* [PASSAGE TO READ]:
-=-=-

There is an unofficial color coding to help understand these sources:
The report said that steam method reformation (SMR), or using natural gas to make the hydrogen, comprises 95% of current production. At the onset of the electric revolution, every color of this rainbow will be needed, as transportation draws only 1% of the U.S. grid’s total electrical output, according to the Lawrence Livermore National Laboratory. In the future, that demand could increase by 800%.
“The argument that hydrogen and electricity are two different horses is really kind of bogus,” offered Rick Mihelic, NACFE’s director of emerging technologies and study team manager. “Because ultimately, electrolysis requires electricity and to create hydrogen, you're going to need electricity – a lot of electricity. And if you want to ramp up hydrogen use for transportation, you're going to have to concurrently ramp up electricity generation.”
While for now, that may include electricity derived from fossil fuels, Mihelic said, “Eventually there's one winner. But that could be quite seriously many, many decades from now.”
Mihelic did point out FCETs have an edge on BEVs in regards to charging time. “Although battery-electric rapid charging is going to surprise people when they come out with 1MW- and 2MW-level chargers, it's still probably going to be lagging the term time that a hydrogen refilling will take.”
The guidance report also includes various industry voices who offer insights into their section of the giant puzzle.
“While hydrogen fuel cell technology is very promising, we know that widespread adoption will take time,” stated Amy Davis, president of New Power Business, Cummins, in the report. “Many factors will influence this, including emissions regulations, infrastructure, hydrogen availability and total costs of ownership. Buses and trains will likely be some of the first applications to transition to hydrogen, with the Hydrogen Council predicting that heavy-duty trucks will fall further out on the curve with about 2.5% of hydrogen adoption in 2030.”
To get to that modest slice of the pie, truck original equipment manufacturers (OEMs) and suppliers have already begun to partner up to reduce the initial cost of innovation and production scaling.

-=-=-

* [GIVEN RECORDS]:
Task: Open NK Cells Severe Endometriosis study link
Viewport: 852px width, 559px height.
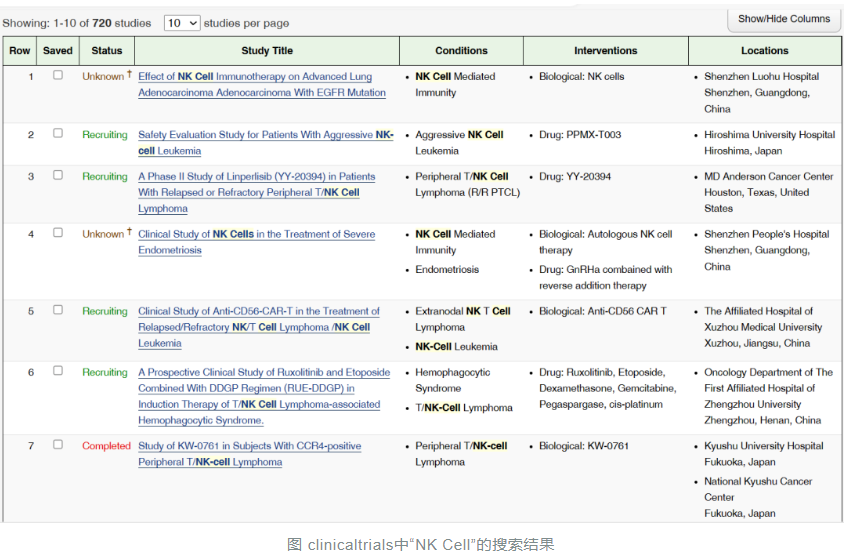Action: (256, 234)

-=-=-

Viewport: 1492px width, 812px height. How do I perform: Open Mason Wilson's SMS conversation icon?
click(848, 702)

-=-=-

* [STUDY QUESTIONS]:
1 – From the passage on hydrogen fuel cell trucks, output the portion from "To get to that" to "and production scaling." word for word.
2 – In the passage on hydrogen fuel cell trucks, condense the paragraph beginning "While hydrogen fuel cell technology is very promising" into a shorter version that keeps its main facts.
3 – Write the next part of the passage on hydrogen fuel cell trucks, picking up after its final sentence.

* [ANSWERS BY TASK]:
1 –
To get to that modest slice of the pie, truck original equipment manufacturers (OEMs) and suppliers have already begun to partner up to reduce the initial cost of innovation and production scaling.

2 – Amy Davis, president of New Power Business at Cummins, says hydrogen fuel cell technology is promising, but widespread adoption will take time. Emissions regulations, infrastructure, hydrogen availability and total cost of ownership will shape it. Buses and trains will likely be among the first applications to switch. The Hydrogen Council predicts heavy-duty trucks will come later, with about 2.5% hydrogen adoption in 2030.

3 –
This includes Kenworth and Toyota, Daimler Trucks and Volvo Trucks, and Cummins and Navistar. Toyota Motors North America and Hino could be first on the road next year with a fuel cell version of the Hino XL Class 8 truck.
“Not only are they a good thing, I think they're absolutely necessary if we're going to push this technology through into commercialization,” said Kevin Otto, NACFE's electrification technical lead, of the recent spate of alliances. “Because without those partnerships, none of the individual companies can necessarily support the kind of investment that's necessary to make all that happen.”
Along those lines, one of NACFE’s key recommendations is for stakeholders to remember: “Fleet investment in new fuel cell electric and battery electric vehicles requires vehicles. The debate on infrastructure is irrelevant if there is no demand.”
And here are NACFE’s final conclusions:
• Hydrogen fuel cell trucks are just starting to see real-world use and their adoption is being driven by regional or national considerations that are much bigger than what exists for trucking fleets.
• Battery-electric trucks should be the baseline for HFCEV comparisons, rather than any internal combustion engine alternative.
• As for all alternatives, fleets should optimize the specifications of HFCEVs for the job they should perform while expecting that the trade cycles will lengthen.
• The future acceleration of HFCEVs is likely not about the vehicles or the fueling but more about the creation and distribution of the hydrogen itself.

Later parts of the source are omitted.